● **Page extract**
============

A view shows gas wells at the Bovanenkovo gas field owned by Gazprom on the Arctic Yamal peninsula, Russia May 21, 2019. (By Reuters)

Russia has denounced European attempts to cap Russian energy prices, saying such measures are doomed to fail and prices will rise far beyond the attempted artificial ceiling.

Moscow’s top lawmaker and the speaker of Russia’s lower house of parliament, Vyacheslav Volodin, wrote on his Telegram channel on Friday that the global market is not limited to seven countries.

“What G7 state officials call a price ‘ceiling’ will become a price floor,” he said. “The marginal price announced by the West will become the lower bar.”

Volodin said that the countries involved in the program had failed to find an alternative for Russian energy and had concluded that they would no longer be able to purchase fuel from Russia “on the cheap.”

The top lawmaker’s remarks came in the wake of a plan by Group of Seven (G7) countries to impose a price cap on Russian oil exports last week, a move that could restrict Russia’s ability to secure tankers and insurance from countries beyond the G7.

Meanwhile, the EU ministers who had gathered on Friday to discuss imposing a price cap on Russian fuel were split on the issue.

Western governments, especially the European countries, have been experiencing a worsening energy crisis after sanctioning Russia for its military operation in Ukraine.

“We are in an energy war with Russia,” Czech Industry Minister Jozef Sikela said, adding that “we have to send a clear signal that we would do whatever it takes to support our households, our economies.”

Soaring costs of gas and electricity have been the main challenge for the European leaders, prompting them to try every possible way to limit the resulting energy price shock.

An EU proposal to cap Russian gas prices has so far failed to win support from a majority of countries, with Russian President Vladimir Putin threatening to completely cut off energy supplies and warning the West it would be “frozen” like a wolf’s tail in a famous Russian fairy tale.

Central and eastern European states, which are more reliant on Russian fuel than others, fear losing all their supplies.

“If price restrictions were to be imposed exclusively on Russian gas, that would evidently lead to an immediate cut-off in Russian gas supplies. It does not take a Nobel Prize to recognize that,” Hungarian Foreign Minister Peter Szijjarto said.

German Economy Minister Robert Habeck suggested that the EU should prepare legislation to decouple the gas price from the price consumers pay for power from other energy carriers.

Accordingly, the European Commission is set to propose a measure this week to claw back revenues from non-gas power generators (such as wind, nuclear and coal generators) and spend the cash on cutting consumer bills.

The commission is set to take the step in a bid to skim off excess profits made by non-gas producers that have lower running costs but have still been able to sell their power at soaring prices.

“The measures the Commission has recommended in taking some of those excess profits and recycling them back into the households makes sense,” Irish Environment Minister Eamon Ryan said.

The EU is bracing for a recession in the wake of skyrocketing gas prices and soaring inflation, as the coming winter is likely to be “one of the worst in history,” according to the EU’s economics commissioner, Paolo Gentiloni.

The European Union has pledged to end its dependence on Russian energy sources, a decision that seems to be backfiring ahead of the cold winter.

============

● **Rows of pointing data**
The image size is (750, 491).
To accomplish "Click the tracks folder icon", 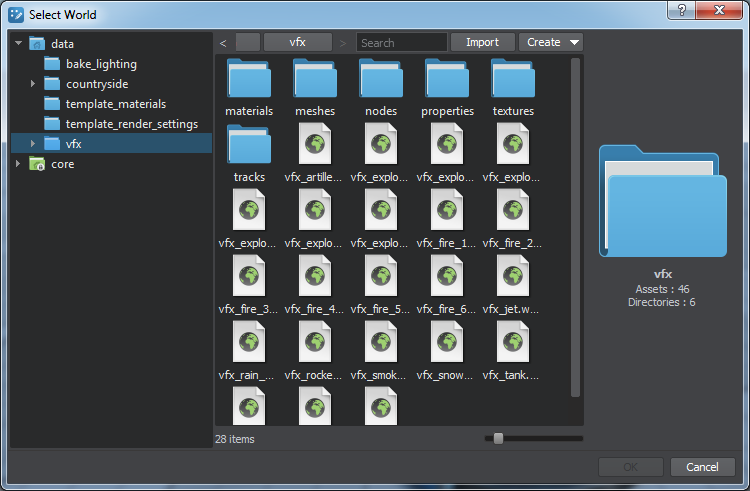I will (x=249, y=145).
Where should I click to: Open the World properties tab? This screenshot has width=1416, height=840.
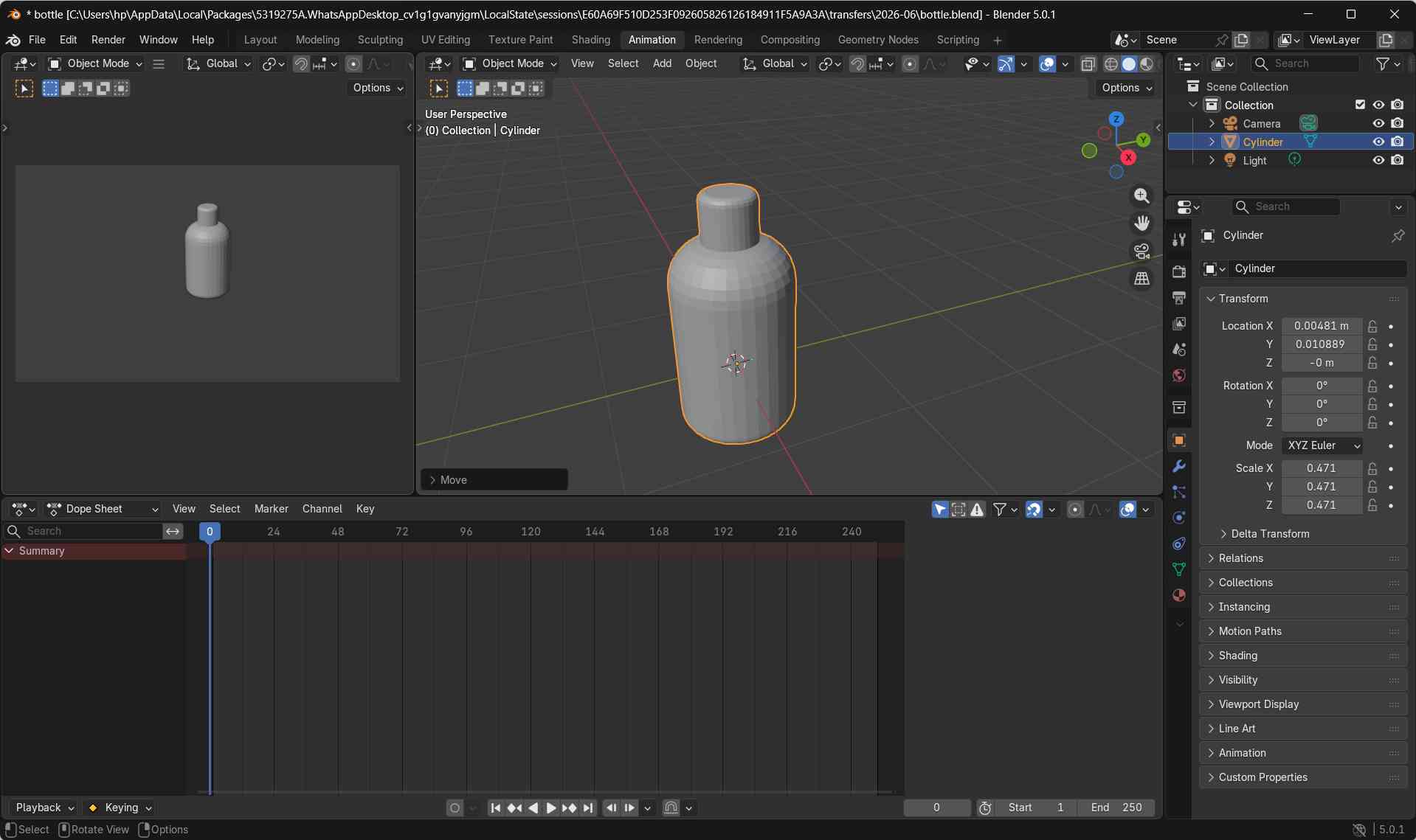point(1178,375)
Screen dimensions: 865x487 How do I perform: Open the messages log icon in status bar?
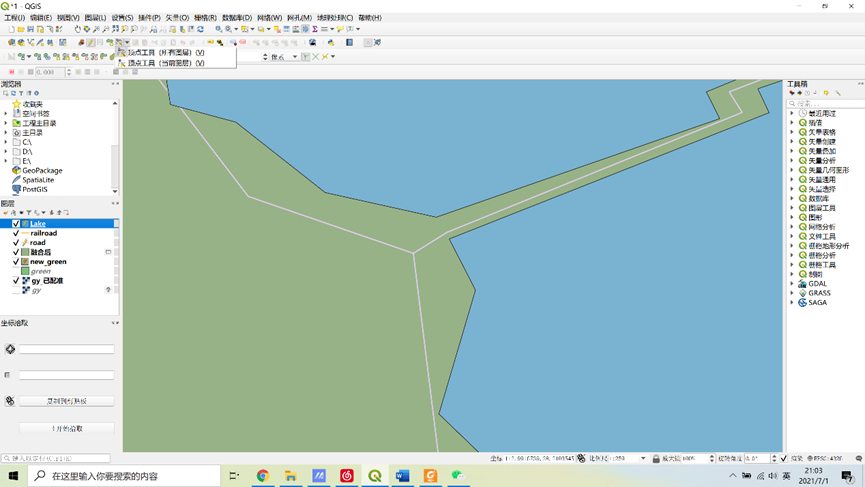[859, 458]

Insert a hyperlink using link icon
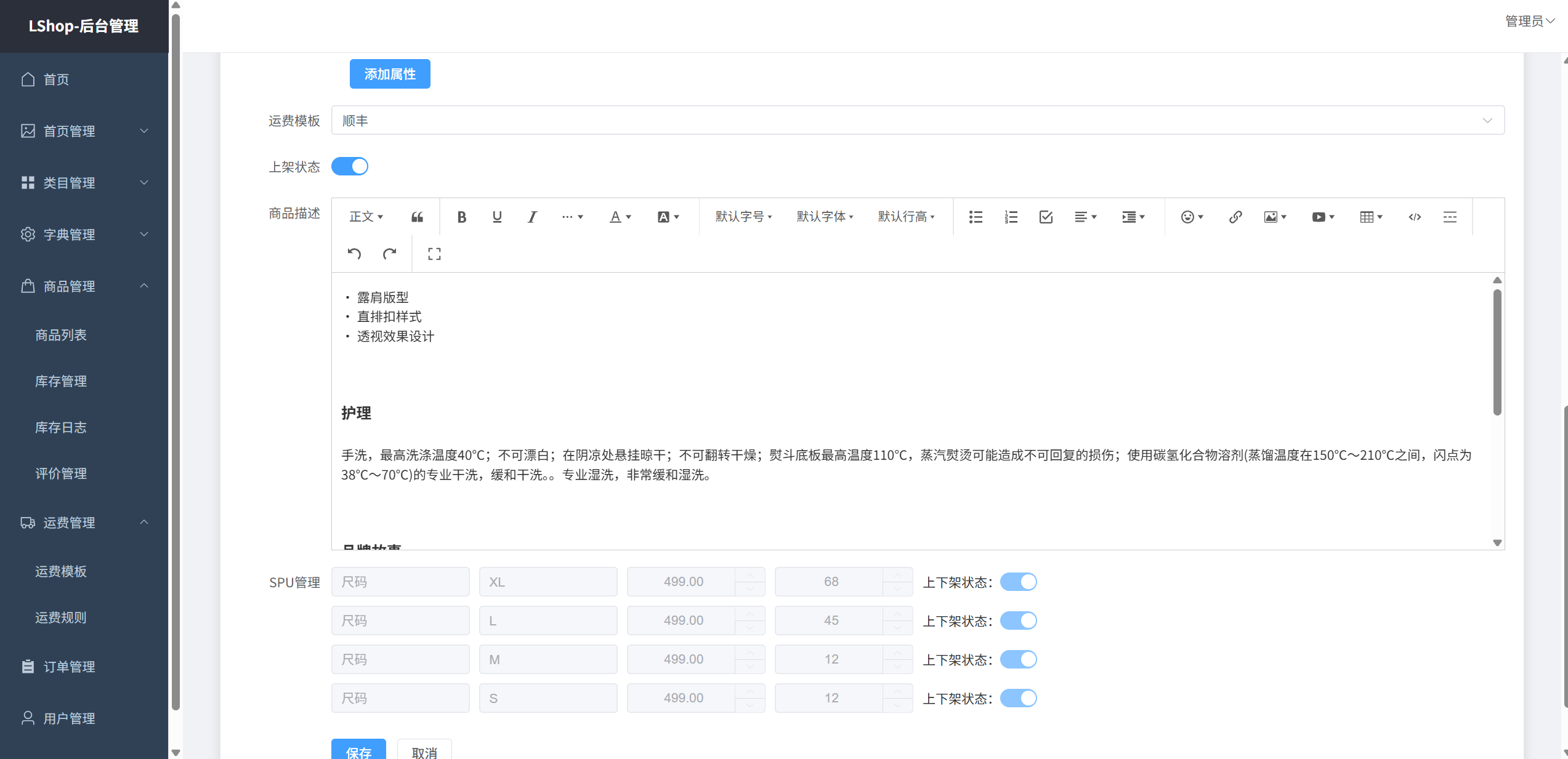click(x=1235, y=217)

============

● **Task instructions**
In the energy price cap article, who said "We are in an energy war with Russia"? The records are unrelated to the energy price cap article.

● **Exercise output**
Czech Industry Minister Jozef Sikela.